= What is being asked =
Reproduce the data verbatim from its first line through the line containing "Action: click(114, 568)", and output nothing else.

= Data shown =
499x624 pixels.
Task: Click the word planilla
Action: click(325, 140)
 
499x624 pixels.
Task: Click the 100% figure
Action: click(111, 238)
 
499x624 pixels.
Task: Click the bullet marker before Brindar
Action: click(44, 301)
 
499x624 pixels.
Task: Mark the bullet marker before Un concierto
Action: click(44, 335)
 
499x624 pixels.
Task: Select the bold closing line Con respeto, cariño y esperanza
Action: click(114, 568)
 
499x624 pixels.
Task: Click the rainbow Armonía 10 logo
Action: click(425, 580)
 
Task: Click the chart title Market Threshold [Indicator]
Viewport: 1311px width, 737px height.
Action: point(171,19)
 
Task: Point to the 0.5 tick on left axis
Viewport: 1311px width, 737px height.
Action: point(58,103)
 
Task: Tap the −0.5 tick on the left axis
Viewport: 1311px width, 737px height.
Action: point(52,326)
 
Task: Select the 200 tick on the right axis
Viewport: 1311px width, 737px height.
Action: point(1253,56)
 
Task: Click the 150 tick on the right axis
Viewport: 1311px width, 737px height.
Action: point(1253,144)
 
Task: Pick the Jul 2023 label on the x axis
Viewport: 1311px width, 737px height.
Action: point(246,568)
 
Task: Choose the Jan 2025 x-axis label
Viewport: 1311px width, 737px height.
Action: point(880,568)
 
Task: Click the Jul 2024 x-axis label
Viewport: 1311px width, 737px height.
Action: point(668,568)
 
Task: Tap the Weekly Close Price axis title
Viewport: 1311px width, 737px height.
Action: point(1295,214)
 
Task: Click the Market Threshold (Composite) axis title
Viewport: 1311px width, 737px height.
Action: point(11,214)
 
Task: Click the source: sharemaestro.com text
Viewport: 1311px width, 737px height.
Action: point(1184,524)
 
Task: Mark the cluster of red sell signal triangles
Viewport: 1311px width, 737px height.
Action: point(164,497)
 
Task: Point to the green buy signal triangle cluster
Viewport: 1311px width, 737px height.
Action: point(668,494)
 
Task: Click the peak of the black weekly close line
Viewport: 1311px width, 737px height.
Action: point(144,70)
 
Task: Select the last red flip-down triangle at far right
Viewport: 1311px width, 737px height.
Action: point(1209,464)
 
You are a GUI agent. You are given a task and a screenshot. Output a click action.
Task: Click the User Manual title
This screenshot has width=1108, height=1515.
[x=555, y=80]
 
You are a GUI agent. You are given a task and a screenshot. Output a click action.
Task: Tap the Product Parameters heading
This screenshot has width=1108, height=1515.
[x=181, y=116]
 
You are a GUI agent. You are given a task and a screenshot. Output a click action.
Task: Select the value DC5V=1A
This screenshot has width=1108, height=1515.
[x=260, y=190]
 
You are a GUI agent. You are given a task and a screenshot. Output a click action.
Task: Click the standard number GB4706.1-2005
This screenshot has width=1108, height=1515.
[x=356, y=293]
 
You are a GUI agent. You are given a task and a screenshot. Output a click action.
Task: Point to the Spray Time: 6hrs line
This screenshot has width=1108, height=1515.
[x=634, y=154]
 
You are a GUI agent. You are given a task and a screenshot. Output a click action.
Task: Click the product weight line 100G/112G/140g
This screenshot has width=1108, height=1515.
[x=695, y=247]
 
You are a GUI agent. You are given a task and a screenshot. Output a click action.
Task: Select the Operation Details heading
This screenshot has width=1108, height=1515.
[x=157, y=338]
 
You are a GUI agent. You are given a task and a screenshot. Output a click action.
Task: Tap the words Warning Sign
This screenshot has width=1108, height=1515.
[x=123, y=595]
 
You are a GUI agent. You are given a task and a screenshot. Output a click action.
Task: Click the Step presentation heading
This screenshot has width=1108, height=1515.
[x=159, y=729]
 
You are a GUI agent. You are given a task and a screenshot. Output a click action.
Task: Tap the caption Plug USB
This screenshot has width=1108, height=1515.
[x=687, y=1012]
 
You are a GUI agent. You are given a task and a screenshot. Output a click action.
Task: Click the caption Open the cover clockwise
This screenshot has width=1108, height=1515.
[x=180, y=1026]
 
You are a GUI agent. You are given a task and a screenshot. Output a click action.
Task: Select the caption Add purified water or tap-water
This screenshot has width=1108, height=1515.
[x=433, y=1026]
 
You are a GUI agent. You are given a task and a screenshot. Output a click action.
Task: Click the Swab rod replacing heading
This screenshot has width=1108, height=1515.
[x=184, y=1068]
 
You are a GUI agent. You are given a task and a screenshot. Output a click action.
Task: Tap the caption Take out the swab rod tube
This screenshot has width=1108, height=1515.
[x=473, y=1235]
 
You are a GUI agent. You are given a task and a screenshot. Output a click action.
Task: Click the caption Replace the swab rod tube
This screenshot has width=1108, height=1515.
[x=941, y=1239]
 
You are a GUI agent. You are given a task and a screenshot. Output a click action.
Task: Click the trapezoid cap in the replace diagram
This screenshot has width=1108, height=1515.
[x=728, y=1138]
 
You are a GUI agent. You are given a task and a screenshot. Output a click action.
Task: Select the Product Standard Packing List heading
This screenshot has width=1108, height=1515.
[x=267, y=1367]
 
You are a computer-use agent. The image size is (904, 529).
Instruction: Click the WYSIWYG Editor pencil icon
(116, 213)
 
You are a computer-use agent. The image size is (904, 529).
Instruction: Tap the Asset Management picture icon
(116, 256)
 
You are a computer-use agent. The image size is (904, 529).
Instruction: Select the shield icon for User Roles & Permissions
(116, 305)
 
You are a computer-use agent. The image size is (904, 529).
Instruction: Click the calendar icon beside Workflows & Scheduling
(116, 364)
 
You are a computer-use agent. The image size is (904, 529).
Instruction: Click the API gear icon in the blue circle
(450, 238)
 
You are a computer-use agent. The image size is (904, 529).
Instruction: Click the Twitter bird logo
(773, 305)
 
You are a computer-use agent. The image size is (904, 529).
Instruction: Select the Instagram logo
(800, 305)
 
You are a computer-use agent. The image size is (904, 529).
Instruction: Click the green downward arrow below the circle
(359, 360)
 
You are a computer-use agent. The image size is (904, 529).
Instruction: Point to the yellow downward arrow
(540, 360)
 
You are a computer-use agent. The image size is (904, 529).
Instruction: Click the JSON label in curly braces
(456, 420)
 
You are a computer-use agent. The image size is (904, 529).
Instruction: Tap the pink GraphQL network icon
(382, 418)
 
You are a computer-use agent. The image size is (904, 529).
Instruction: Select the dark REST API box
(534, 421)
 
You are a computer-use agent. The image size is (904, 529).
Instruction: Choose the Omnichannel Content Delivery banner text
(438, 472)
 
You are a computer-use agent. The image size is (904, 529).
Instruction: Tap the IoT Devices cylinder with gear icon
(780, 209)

= Answer below =
499x624 pixels.
Task: Click the word planilla
Action: click(325, 140)
 
499x624 pixels.
Task: Click the 100% figure
Action: click(111, 238)
 
499x624 pixels.
Task: Click the bullet marker before Brindar
Action: click(44, 301)
 
499x624 pixels.
Task: Mark the bullet marker before Un concierto
Action: click(44, 335)
 
499x624 pixels.
Task: Select the bold closing line Con respeto, cariño y esperanza
Action: click(114, 568)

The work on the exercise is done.